ここまで聞くと「んじゃ、もはやiPadでノート取るなってこと!?」と思うかもしれませんが、そうではありません。

あくまでも“純正メモ”“大学で書くような長めなノート”を取るなってことです。

上でまとめた通り、純正メモはこうしたものには向いていないので、他のアプリを使いましょう。

授業ノートを取るなら、純正メモではなく市販のノートアプリを使おう

さて、先のTwitter内でも言っていますが、iPadを使うならちゃんとしたノート専用のアプリを使いましょう。

私が今使っていて便利だと感じたアプリは、「GoodNotes 5」です。というよりかは、ほぼこのアプリしか使ったことがないので、他のノート系アプリはわかりません

App Storeで配信中のアプリ「GoodNotes 5」。

980円と有料ですが、市販の紙のノートを何度も購入するより、これ一つでずっと使えるので結構お得です。

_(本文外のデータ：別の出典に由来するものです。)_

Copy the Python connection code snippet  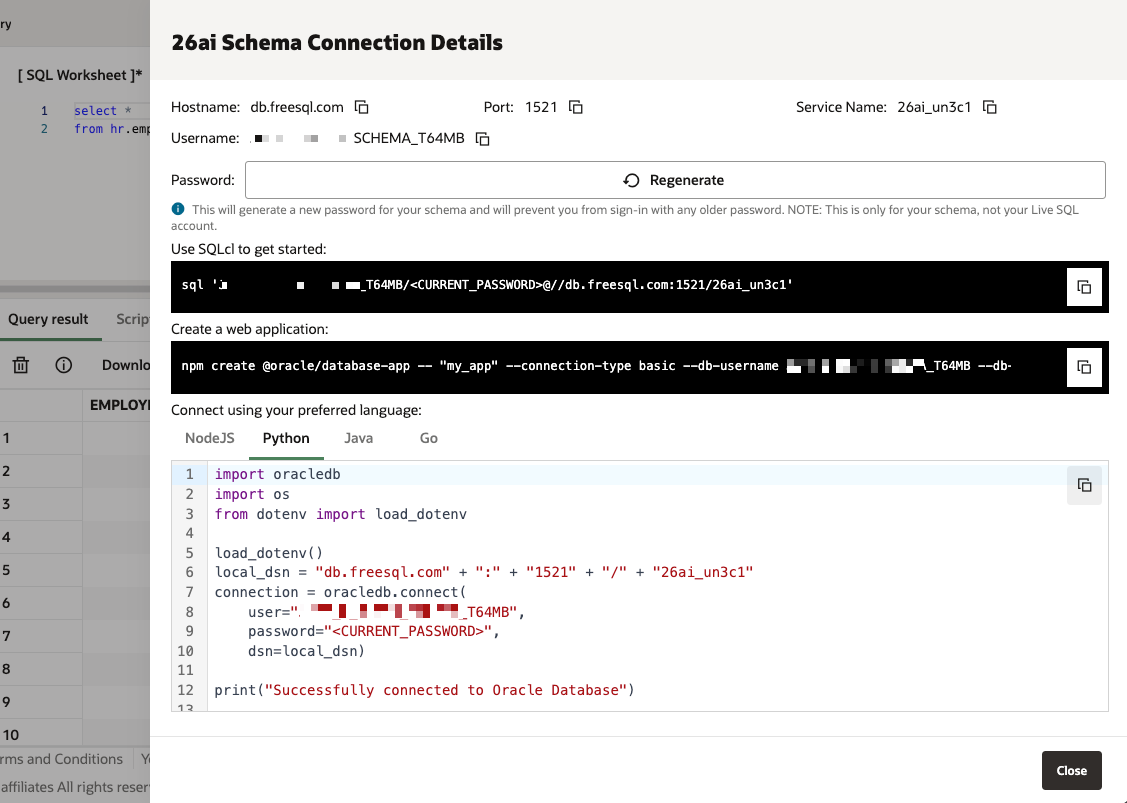pyautogui.click(x=1084, y=485)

「GoodNotes 5」でノートを作成し、文字やマーカーを使ってみた。

文字“お。”と黄色マーカーをなげなわツールでまとめて移動している。

アナログな“紙と鉛筆”と比較してGoodNotesでは下のようなデジタルならではの機能が使えます。

  • “もとに戻す”が使える(Undo機能)
  • なげなわツールで書いたものを移動できる
  • ペン先を削る必要もインクの乾きも残りページ枚数を気にする必要もない
  • ページごと、線ごと、マーカーごとなど、(消しカスなしで)きれいに消せる
  • 手書き認識機能で検索ができる
  • 超精密な図形が一瞬で書ける
  • ペンの大きさや色を自由自在に変えられる
  • インクやマーカーペンで手が汚れない+にじまない
  • デジタル画像を大量に貼れる

また、純正メモと比べると以下の通り。

  • 筆圧感知をオフにできる(ボールペンモード)
  • ページの概念がある(区切りがあるため書き出し時がきれい)
  • 数百ページ単位でも、動作がめちゃくちゃ軽い(部分ごとに読み込むため)
  • マーカーで下の文字が薄くならない
  • 書き出し形式が多様+データが軽い(PDF/JPEG/GoodNotes専用形式)
  • ノートっぽいページデザインがある
  • パームリジェクション機能がある(書いているときに手首などを誤認識しない)
「GoodNotes 5」の「すべてのページを書き出す」画面。

フォーマットを「フラット化済み」&手書き認識オフで、サイズ小さめの軽いPDFファイルができる。

授業ノートを書く目的ならiPadの“純正メモ”を使わずに、「GoodNotes 5」などのApp Storeで購入できるノートアプリを使ってみてください。私のように後悔する前に……。